Source data Start Marker

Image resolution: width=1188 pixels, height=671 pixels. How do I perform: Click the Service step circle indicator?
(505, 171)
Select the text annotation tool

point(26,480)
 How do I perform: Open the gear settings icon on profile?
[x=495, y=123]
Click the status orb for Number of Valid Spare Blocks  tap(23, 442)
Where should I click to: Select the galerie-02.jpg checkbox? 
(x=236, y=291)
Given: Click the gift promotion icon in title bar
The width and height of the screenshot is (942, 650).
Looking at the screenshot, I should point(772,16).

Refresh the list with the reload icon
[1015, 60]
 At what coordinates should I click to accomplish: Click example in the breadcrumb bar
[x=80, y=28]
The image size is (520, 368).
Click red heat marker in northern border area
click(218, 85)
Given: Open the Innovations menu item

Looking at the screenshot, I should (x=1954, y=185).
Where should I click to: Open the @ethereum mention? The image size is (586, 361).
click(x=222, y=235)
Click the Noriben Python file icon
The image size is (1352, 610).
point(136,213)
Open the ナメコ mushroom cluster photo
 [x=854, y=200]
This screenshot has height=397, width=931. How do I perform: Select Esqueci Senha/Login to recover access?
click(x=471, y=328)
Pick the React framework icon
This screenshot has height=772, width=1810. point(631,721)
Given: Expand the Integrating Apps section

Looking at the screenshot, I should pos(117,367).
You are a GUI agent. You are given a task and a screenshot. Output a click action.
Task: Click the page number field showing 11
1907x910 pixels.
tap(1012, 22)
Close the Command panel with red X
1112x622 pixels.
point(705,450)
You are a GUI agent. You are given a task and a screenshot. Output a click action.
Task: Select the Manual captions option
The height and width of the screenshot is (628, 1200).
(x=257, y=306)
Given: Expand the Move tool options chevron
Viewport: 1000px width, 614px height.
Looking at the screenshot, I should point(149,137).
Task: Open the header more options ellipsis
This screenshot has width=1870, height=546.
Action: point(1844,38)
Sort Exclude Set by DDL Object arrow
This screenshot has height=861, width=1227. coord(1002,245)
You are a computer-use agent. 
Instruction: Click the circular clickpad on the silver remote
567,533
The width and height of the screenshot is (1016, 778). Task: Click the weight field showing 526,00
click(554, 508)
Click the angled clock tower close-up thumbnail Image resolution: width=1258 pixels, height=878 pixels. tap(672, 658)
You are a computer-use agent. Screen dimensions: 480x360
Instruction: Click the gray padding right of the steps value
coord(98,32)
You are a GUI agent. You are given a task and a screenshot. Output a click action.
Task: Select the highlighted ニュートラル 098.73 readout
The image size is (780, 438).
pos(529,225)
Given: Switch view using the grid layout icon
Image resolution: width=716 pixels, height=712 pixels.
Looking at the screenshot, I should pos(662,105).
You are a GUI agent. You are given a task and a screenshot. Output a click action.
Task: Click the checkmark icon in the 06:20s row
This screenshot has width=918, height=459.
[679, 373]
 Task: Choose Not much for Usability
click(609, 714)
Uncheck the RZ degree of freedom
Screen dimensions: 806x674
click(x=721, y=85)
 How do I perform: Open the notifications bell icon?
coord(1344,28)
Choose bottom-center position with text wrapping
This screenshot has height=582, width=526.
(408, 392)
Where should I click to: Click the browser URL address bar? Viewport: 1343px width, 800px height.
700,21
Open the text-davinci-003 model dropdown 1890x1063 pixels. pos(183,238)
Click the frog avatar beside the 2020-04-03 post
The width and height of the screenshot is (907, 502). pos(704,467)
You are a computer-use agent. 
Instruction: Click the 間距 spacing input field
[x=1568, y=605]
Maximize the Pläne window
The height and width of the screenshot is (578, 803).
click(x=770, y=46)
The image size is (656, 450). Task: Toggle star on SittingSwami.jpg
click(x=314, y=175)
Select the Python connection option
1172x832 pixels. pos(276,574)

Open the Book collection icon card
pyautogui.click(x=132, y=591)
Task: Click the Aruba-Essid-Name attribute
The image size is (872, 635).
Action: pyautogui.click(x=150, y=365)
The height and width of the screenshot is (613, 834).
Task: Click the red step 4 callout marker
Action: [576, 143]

Source data End Marker

Work request:
Type out the material again exactly as presented.

Reply to the exercise:
Image resolution: width=1188 pixels, height=671 pixels. How do I perform: Click the Service step circle indicator?
(505, 171)
Select the text annotation tool

point(26,480)
 How do I perform: Open the gear settings icon on profile?
[x=495, y=123]
Click the status orb for Number of Valid Spare Blocks  tap(23, 442)
Where should I click to: Select the galerie-02.jpg checkbox? 
(x=236, y=291)
Given: Click the gift promotion icon in title bar
The width and height of the screenshot is (942, 650).
Looking at the screenshot, I should point(772,16).

Refresh the list with the reload icon
[1015, 60]
 At what coordinates should I click to accomplish: Click example in the breadcrumb bar
[x=80, y=28]
The image size is (520, 368).
Click red heat marker in northern border area
click(218, 85)
Given: Open the Innovations menu item

Looking at the screenshot, I should (x=1954, y=185).
Where should I click to: Open the @ethereum mention? The image size is (586, 361).
click(x=222, y=235)
Click the Noriben Python file icon
The image size is (1352, 610).
point(136,213)
Open the ナメコ mushroom cluster photo
 [x=854, y=200]
This screenshot has height=397, width=931. How do I perform: Select Esqueci Senha/Login to recover access?
click(x=471, y=328)
Pick the React framework icon
This screenshot has height=772, width=1810. point(631,721)
Given: Expand the Integrating Apps section

Looking at the screenshot, I should pos(117,367).
You are a GUI agent. You are given a task and a screenshot. Output a click action.
Task: Click the page number field showing 11
1907x910 pixels.
tap(1012, 22)
Close the Command panel with red X
1112x622 pixels.
point(705,450)
You are a GUI agent. You are given a task and a screenshot. Output a click action.
Task: Select the Manual captions option
The height and width of the screenshot is (628, 1200).
(x=257, y=306)
Given: Expand the Move tool options chevron
Viewport: 1000px width, 614px height.
Looking at the screenshot, I should point(149,137).
Task: Open the header more options ellipsis
This screenshot has width=1870, height=546.
Action: point(1844,38)
Sort Exclude Set by DDL Object arrow
This screenshot has height=861, width=1227. coord(1002,245)
You are a computer-use agent. 
Instruction: Click the circular clickpad on the silver remote
567,533
The width and height of the screenshot is (1016, 778). Task: Click the weight field showing 526,00
click(554, 508)
Click the angled clock tower close-up thumbnail Image resolution: width=1258 pixels, height=878 pixels. tap(672, 658)
You are a computer-use agent. Screen dimensions: 480x360
Instruction: Click the gray padding right of the steps value
coord(98,32)
You are a GUI agent. You are given a task and a screenshot. Output a click action.
Task: Select the highlighted ニュートラル 098.73 readout
The image size is (780, 438).
pos(529,225)
Given: Switch view using the grid layout icon
Image resolution: width=716 pixels, height=712 pixels.
Looking at the screenshot, I should pos(662,105).
You are a GUI agent. You are given a task and a screenshot. Output a click action.
Task: Click the checkmark icon in the 06:20s row
This screenshot has width=918, height=459.
[679, 373]
 Task: Choose Not much for Usability
click(609, 714)
Uncheck the RZ degree of freedom
Screen dimensions: 806x674
click(x=721, y=85)
 How do I perform: Open the notifications bell icon?
coord(1344,28)
Choose bottom-center position with text wrapping
This screenshot has height=582, width=526.
(408, 392)
Where should I click to: Click the browser URL address bar? Viewport: 1343px width, 800px height.
700,21
Open the text-davinci-003 model dropdown 1890x1063 pixels. pos(183,238)
Click the frog avatar beside the 2020-04-03 post
The width and height of the screenshot is (907, 502). pos(704,467)
You are a computer-use agent. 
Instruction: Click the 間距 spacing input field
[x=1568, y=605]
Maximize the Pläne window
The height and width of the screenshot is (578, 803).
click(x=770, y=46)
The image size is (656, 450). Task: Toggle star on SittingSwami.jpg
click(x=314, y=175)
Select the Python connection option
1172x832 pixels. pos(276,574)

Open the Book collection icon card
pyautogui.click(x=132, y=591)
Task: Click the Aruba-Essid-Name attribute
The image size is (872, 635).
Action: pyautogui.click(x=150, y=365)
The height and width of the screenshot is (613, 834).
Task: Click the red step 4 callout marker
Action: [576, 143]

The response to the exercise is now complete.